● **TASK STATEMENT**
Output the data below line for line, exactly, up to and including the line where "Enable the Server defaults checkbox" appears.

(Stored data)
—————

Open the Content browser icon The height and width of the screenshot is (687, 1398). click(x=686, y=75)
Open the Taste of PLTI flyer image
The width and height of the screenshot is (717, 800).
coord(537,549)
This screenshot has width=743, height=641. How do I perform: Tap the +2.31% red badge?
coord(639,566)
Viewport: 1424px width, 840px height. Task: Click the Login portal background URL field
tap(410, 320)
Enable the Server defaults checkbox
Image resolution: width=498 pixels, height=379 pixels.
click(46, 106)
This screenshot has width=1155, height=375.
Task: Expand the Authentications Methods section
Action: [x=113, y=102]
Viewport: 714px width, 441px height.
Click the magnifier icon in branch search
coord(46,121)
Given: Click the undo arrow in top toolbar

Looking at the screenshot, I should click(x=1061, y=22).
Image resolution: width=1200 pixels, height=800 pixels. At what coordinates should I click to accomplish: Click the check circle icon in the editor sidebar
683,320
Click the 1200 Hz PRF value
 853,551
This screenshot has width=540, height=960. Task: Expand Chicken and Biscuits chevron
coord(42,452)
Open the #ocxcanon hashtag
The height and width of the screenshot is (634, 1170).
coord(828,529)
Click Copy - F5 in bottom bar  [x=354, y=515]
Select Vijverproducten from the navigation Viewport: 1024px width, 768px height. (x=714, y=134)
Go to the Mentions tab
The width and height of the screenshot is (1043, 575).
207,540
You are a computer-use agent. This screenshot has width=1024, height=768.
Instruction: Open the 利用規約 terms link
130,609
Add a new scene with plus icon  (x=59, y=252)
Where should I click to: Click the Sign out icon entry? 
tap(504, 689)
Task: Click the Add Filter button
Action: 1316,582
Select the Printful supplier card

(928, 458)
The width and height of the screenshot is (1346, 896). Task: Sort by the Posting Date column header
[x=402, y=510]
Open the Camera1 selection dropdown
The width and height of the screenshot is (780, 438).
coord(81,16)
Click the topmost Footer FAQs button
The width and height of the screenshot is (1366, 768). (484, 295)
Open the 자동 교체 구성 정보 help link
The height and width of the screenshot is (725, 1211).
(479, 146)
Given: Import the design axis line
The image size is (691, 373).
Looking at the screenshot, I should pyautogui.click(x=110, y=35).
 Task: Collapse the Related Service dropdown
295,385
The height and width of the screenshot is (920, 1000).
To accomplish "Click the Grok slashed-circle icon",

—————

● **SOLUTION**
Open the Content browser icon The height and width of the screenshot is (687, 1398). click(x=686, y=75)
Open the Taste of PLTI flyer image
The width and height of the screenshot is (717, 800).
coord(537,549)
This screenshot has width=743, height=641. How do I perform: Tap the +2.31% red badge?
coord(639,566)
Viewport: 1424px width, 840px height. Task: Click the Login portal background URL field
tap(410, 320)
Enable the Server defaults checkbox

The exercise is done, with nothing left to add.